Very quietly, Giller said: “You would have stuck around if you’d farmed there. If your family had farmed there for over a century. It’s different from running a drug store. Drug stores are the same everywhere in the world.”

“So are farms.”

“No,” Giller said dispassionately. “Your land, your family’s land, has a unique feeling. We’ll keep on camping there until we’re dead or until you decide to reclaim.” Mechanically collecting the checks, he finished: “I’m sorry for you, Paul. You never had roots like we have. And I’m sorry you can’t be made to understand.” As he reached into his coat for his wallet, he asked: “When can you fly out there?”

“Fly!” Sharp echoed, shuddering. “I’m not flying anywhere.”

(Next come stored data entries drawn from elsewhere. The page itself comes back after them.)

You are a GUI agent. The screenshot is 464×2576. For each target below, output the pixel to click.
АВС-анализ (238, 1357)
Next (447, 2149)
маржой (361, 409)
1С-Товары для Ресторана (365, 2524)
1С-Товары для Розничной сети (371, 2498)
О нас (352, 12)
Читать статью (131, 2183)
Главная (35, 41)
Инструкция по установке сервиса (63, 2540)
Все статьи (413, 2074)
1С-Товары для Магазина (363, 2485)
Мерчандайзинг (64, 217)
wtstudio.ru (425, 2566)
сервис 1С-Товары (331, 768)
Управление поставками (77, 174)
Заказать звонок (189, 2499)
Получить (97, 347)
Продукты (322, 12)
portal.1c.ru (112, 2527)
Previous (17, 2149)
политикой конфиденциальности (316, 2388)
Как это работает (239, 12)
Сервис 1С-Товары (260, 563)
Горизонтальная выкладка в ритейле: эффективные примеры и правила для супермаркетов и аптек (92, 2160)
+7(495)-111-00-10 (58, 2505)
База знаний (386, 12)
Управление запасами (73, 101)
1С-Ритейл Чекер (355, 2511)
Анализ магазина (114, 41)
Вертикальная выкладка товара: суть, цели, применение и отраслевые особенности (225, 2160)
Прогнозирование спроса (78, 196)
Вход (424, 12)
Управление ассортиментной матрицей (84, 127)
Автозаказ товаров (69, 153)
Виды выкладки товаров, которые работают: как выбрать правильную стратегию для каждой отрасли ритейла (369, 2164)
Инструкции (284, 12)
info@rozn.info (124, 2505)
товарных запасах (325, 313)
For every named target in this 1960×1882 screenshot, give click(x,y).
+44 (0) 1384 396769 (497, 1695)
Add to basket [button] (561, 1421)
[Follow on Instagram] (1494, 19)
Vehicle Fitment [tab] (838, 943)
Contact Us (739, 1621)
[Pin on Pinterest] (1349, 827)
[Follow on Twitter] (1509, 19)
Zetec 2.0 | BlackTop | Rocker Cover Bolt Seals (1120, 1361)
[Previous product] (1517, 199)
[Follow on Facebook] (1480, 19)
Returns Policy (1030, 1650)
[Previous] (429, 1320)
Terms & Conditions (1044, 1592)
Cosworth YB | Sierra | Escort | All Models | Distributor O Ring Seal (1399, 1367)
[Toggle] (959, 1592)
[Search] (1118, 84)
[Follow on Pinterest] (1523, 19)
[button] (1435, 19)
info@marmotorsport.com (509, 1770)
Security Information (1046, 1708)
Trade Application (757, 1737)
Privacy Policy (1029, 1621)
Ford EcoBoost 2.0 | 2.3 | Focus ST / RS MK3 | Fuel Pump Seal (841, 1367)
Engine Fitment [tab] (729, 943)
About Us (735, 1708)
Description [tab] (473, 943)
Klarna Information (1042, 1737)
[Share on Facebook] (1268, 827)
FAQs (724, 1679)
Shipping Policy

“You’ve got to see the town again. You can’t decide without having seen those people, seen how they’re living.”

“No,” Sharp said emphatically. “I’m not flying out there. I can decide on the basis of reports.”

Giller considered. “You’ll come,” he declared.

“Over my dead body!”

Giller nodded. “Maybe so. But you’re going to come. You can’t let us die without looking at us. You’ve got to have the courage to see what it is you’re doing.” He got out a pocket calendar and scratched a mark by one of the dates. Tossing it across the table to Sharp, he informed him: “We’ll come by your office and pick you up. We have the plane we flew down here. It’s mine. It’s a sweet ship.”

Trembling, Sharp examined the calendar. And, standing over his mumbling, supine patient, so did Humphrys.

He had been right. Sharp’s traumatic incident, the repressed material, didn’t lie in the past.

Sharp was suffering from a phobia based on an event six months in the future.